RECORDED DATA:
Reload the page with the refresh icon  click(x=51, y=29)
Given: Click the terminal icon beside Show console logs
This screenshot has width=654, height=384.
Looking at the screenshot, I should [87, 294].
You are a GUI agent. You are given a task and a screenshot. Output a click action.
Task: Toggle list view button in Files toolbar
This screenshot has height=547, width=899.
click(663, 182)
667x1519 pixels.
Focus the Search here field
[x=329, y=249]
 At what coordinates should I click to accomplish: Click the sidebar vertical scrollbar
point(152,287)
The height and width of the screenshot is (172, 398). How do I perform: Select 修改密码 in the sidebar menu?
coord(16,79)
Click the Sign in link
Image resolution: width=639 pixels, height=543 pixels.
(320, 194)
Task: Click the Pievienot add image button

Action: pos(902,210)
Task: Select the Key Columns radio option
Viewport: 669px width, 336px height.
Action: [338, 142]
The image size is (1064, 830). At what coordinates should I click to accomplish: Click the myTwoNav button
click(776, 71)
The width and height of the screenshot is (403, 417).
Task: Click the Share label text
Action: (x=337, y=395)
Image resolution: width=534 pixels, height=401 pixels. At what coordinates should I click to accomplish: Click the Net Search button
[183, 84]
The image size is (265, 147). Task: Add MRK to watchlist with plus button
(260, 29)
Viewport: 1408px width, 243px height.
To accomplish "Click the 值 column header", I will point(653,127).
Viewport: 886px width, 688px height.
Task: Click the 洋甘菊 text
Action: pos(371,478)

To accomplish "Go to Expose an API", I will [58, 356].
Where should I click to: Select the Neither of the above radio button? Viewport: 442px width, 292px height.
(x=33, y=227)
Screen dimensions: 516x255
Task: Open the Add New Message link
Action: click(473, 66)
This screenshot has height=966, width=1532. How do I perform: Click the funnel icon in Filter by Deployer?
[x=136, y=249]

GOAL OF THE EXERCISE:
Beginning at the line with "The height and" and ending at the line with "Task: Select the Key Columns radio option", reproduce each line of the data above exactly, and add no other lines.

WRITTEN ANSWER:
The height and width of the screenshot is (172, 398). How do I perform: Select 修改密码 in the sidebar menu?
coord(16,79)
Click the Sign in link
Image resolution: width=639 pixels, height=543 pixels.
(320, 194)
Task: Click the Pievienot add image button

Action: pos(902,210)
Task: Select the Key Columns radio option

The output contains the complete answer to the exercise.